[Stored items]
------------------------

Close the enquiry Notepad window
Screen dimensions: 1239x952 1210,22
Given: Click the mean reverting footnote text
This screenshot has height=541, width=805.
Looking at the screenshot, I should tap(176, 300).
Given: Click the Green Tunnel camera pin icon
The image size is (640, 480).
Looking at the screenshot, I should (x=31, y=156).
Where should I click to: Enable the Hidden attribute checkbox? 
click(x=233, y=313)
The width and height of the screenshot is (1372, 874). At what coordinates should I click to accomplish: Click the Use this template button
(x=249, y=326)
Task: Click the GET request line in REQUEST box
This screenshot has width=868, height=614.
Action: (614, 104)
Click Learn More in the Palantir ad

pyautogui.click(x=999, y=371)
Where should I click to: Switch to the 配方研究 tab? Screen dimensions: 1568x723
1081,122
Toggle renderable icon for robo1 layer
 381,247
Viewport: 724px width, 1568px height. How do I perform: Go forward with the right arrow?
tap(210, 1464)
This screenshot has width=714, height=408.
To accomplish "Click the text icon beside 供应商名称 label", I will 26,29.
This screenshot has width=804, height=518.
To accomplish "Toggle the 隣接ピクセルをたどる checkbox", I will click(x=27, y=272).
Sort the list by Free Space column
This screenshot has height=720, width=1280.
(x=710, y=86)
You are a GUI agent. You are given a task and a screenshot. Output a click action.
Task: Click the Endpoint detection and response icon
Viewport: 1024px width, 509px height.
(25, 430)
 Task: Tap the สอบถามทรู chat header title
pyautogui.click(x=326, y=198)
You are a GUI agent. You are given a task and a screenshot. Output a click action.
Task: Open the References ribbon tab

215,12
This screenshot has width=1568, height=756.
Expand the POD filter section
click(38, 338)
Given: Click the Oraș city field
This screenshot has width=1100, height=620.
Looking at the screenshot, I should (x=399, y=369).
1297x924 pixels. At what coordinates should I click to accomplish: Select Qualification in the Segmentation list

------------------------

WHAT NEEDS TO BE DONE: Copy every one of the records above word for word.

ANSWER TO THIS TASK:
Close the enquiry Notepad window
Screen dimensions: 1239x952 1210,22
Given: Click the mean reverting footnote text
This screenshot has height=541, width=805.
Looking at the screenshot, I should tap(176, 300).
Given: Click the Green Tunnel camera pin icon
The image size is (640, 480).
Looking at the screenshot, I should (x=31, y=156).
Where should I click to: Enable the Hidden attribute checkbox? 
click(x=233, y=313)
The width and height of the screenshot is (1372, 874). At what coordinates should I click to accomplish: Click the Use this template button
(x=249, y=326)
Task: Click the GET request line in REQUEST box
This screenshot has width=868, height=614.
Action: (614, 104)
Click Learn More in the Palantir ad

pyautogui.click(x=999, y=371)
Where should I click to: Switch to the 配方研究 tab? Screen dimensions: 1568x723
1081,122
Toggle renderable icon for robo1 layer
 381,247
Viewport: 724px width, 1568px height. How do I perform: Go forward with the right arrow?
tap(210, 1464)
This screenshot has width=714, height=408.
To accomplish "Click the text icon beside 供应商名称 label", I will 26,29.
This screenshot has width=804, height=518.
To accomplish "Toggle the 隣接ピクセルをたどる checkbox", I will click(x=27, y=272).
Sort the list by Free Space column
This screenshot has height=720, width=1280.
(x=710, y=86)
You are a GUI agent. You are given a task and a screenshot. Output a click action.
Task: Click the Endpoint detection and response icon
Viewport: 1024px width, 509px height.
(25, 430)
 Task: Tap the สอบถามทรู chat header title
pyautogui.click(x=326, y=198)
You are a GUI agent. You are given a task and a screenshot. Output a click action.
Task: Open the References ribbon tab

215,12
This screenshot has width=1568, height=756.
Expand the POD filter section
click(38, 338)
Given: Click the Oraș city field
This screenshot has width=1100, height=620.
Looking at the screenshot, I should (x=399, y=369).
1297x924 pixels. At what coordinates should I click to accomplish: Select Qualification in the Segmentation list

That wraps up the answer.